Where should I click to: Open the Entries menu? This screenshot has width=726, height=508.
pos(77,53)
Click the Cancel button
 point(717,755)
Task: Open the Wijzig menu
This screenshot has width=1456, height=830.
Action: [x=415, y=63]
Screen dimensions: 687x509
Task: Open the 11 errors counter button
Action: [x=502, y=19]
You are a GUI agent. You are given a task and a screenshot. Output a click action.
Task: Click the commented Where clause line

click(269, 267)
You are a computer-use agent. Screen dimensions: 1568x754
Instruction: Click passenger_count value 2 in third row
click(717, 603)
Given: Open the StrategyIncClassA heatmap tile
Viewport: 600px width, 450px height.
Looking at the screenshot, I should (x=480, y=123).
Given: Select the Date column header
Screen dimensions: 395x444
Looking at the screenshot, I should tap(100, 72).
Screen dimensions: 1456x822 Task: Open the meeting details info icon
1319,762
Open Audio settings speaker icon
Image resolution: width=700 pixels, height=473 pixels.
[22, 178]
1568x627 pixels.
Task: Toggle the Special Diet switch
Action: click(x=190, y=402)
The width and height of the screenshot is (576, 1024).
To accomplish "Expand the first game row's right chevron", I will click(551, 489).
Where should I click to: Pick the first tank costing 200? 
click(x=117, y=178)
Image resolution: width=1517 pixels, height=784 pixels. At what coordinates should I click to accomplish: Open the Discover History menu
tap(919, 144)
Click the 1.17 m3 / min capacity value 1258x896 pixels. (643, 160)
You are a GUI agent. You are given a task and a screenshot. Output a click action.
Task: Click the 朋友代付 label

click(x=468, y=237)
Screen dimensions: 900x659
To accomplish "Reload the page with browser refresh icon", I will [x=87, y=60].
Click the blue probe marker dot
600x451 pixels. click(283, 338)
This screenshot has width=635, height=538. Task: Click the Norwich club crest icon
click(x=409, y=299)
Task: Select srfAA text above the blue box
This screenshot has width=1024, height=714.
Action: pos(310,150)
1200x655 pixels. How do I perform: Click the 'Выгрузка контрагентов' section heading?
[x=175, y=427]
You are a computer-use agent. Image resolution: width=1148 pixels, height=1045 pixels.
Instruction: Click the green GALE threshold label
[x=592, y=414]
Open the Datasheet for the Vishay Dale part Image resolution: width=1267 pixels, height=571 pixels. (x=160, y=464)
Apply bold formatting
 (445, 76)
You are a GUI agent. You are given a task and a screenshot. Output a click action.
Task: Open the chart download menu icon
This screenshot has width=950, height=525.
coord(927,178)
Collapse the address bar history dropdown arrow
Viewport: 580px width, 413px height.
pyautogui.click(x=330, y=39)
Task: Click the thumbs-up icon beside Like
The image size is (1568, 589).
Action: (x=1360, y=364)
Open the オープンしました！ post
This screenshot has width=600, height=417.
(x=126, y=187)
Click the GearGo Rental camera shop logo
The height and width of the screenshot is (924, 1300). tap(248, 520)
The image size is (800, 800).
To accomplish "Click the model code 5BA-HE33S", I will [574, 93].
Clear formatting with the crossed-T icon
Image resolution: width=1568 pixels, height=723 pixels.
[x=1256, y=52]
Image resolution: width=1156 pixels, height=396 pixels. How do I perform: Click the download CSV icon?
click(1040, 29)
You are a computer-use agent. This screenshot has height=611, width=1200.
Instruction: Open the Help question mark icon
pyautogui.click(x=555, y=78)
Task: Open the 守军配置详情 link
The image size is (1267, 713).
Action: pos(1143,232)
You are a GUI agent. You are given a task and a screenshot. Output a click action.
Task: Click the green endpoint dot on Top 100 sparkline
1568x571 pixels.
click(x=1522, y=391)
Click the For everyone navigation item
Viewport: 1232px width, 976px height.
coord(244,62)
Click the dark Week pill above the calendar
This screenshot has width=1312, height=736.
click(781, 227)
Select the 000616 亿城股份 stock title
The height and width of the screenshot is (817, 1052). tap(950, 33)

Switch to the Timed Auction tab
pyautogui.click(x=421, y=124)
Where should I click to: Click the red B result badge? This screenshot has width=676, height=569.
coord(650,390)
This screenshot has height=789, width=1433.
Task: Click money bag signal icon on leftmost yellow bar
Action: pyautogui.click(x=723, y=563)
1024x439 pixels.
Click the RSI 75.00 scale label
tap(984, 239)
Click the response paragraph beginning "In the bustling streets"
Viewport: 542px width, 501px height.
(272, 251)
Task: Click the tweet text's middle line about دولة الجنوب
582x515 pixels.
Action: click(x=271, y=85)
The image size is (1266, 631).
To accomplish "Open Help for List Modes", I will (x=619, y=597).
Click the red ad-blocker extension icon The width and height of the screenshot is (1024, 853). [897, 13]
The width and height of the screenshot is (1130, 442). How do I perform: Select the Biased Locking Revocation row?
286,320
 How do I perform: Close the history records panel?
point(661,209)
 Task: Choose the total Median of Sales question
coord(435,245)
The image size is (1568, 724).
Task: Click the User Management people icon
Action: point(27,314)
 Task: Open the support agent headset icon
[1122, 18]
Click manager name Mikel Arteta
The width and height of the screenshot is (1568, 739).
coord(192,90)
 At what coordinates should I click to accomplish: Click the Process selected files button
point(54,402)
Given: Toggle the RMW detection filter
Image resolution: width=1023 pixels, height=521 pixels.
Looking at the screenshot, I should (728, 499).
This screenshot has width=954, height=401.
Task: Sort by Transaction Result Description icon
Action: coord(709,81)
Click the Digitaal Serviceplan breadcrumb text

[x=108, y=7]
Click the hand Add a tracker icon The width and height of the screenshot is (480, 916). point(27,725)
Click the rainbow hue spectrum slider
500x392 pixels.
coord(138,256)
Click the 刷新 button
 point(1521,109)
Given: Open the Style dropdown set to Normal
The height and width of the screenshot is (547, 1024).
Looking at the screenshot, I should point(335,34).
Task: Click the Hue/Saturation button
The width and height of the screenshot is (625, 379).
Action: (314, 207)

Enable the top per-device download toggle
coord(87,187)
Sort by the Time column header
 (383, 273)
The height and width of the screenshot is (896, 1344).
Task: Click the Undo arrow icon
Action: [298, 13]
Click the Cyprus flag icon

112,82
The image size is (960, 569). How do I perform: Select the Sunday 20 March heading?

- **Task directions**:
Across the whole listing, show each line where the word "above" occurs.

- **Response for this exercise**:
Task: Select srfAA text above the blue box
Click the dark Week pill above the calendar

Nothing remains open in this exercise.